En Juan 20,19-23 vemos que, a pesar de la resurrección, los discípulos
se encierran, llenos de miedo. Porque todavía debían recibir la fuerza
del Espíritu Santo que los impulsara a la misión liberándolos del temor y
la cobardía.
No significa esto que el Espíritu Santo no
estuviera presente de ninguna manera, ya que según el Evangelio de Juan
Jesús derrama el Espíritu cuando muere
en la cruz. Pero Jesús iba produciendo poco a poco una efusión cada vez
más plena y liberadora en sus discípulos que finalmente les haría vivir
la explosión evangelizadora de la Iglesia naciente en Pentecostés.
El Espíritu Santo nos saca del encierro, del aislamiento, y nos impulsa
hacia fuera. Por eso tenemos que convencernos de que el Espíritu Santo
nos quiere hacer vivir una espiritualidad en la acción. No tenemos que
pensar que sólo tenemos espiritualidad cuando nos encerramos a orar,
porque cuando estamos evangelizando, o cuando estamos prestando un
servicio bajo el impulso del Espíritu Santo, eso también es
espiritualidad. Y esto vale sobre todo para los laicos, que están
llamados a impregnar el mundo con la presencia del Espíritu.

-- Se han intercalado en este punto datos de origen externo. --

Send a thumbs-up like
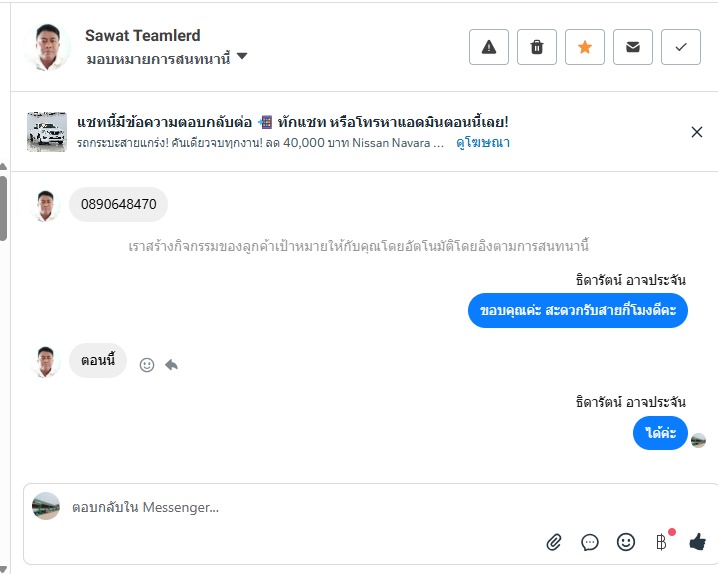This screenshot has width=718, height=574. [697, 542]
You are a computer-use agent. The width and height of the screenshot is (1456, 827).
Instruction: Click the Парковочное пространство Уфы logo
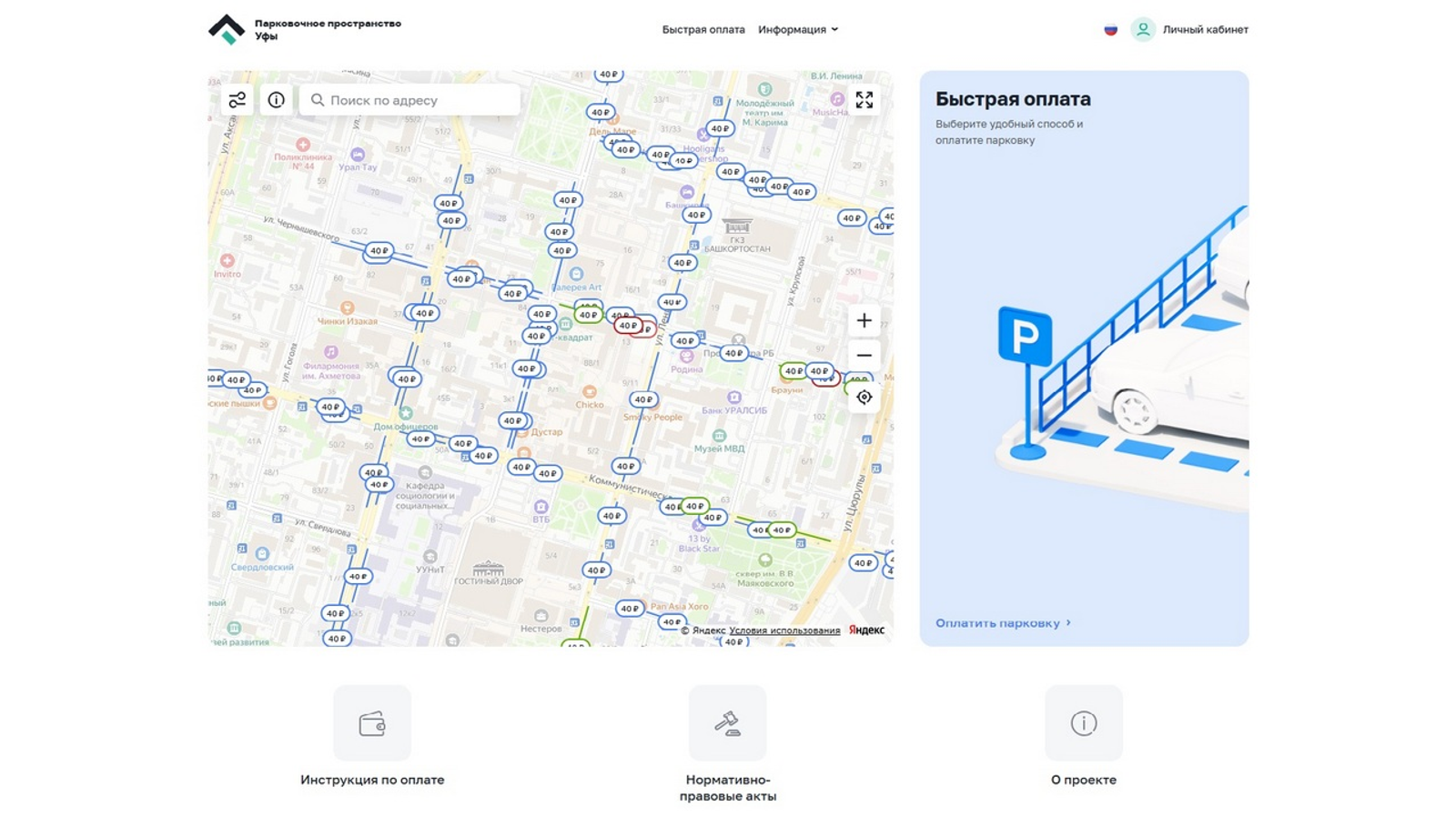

Todo lo bueno que Jesús produce en nuestras vidas se realiza por la
acción íntima y profunda del Espíritu Santo que él envía. Todo consuelo,
toda luz interior, todo regalo de la gracia, todo carisma y todo
impulso de amor, nos llegan por la acción interior del Espíritu Santo. Y
con ese poder es posible cambiar el mundo.
Por eso, si
queremos liberar y embellecer nuestras vidas, y el mundo entero, tenemos
que pedirle a Jesús resucitado que derrame en nosotros un poco más del
poder del Espíritu Santo que llena su humanidad gloriosa.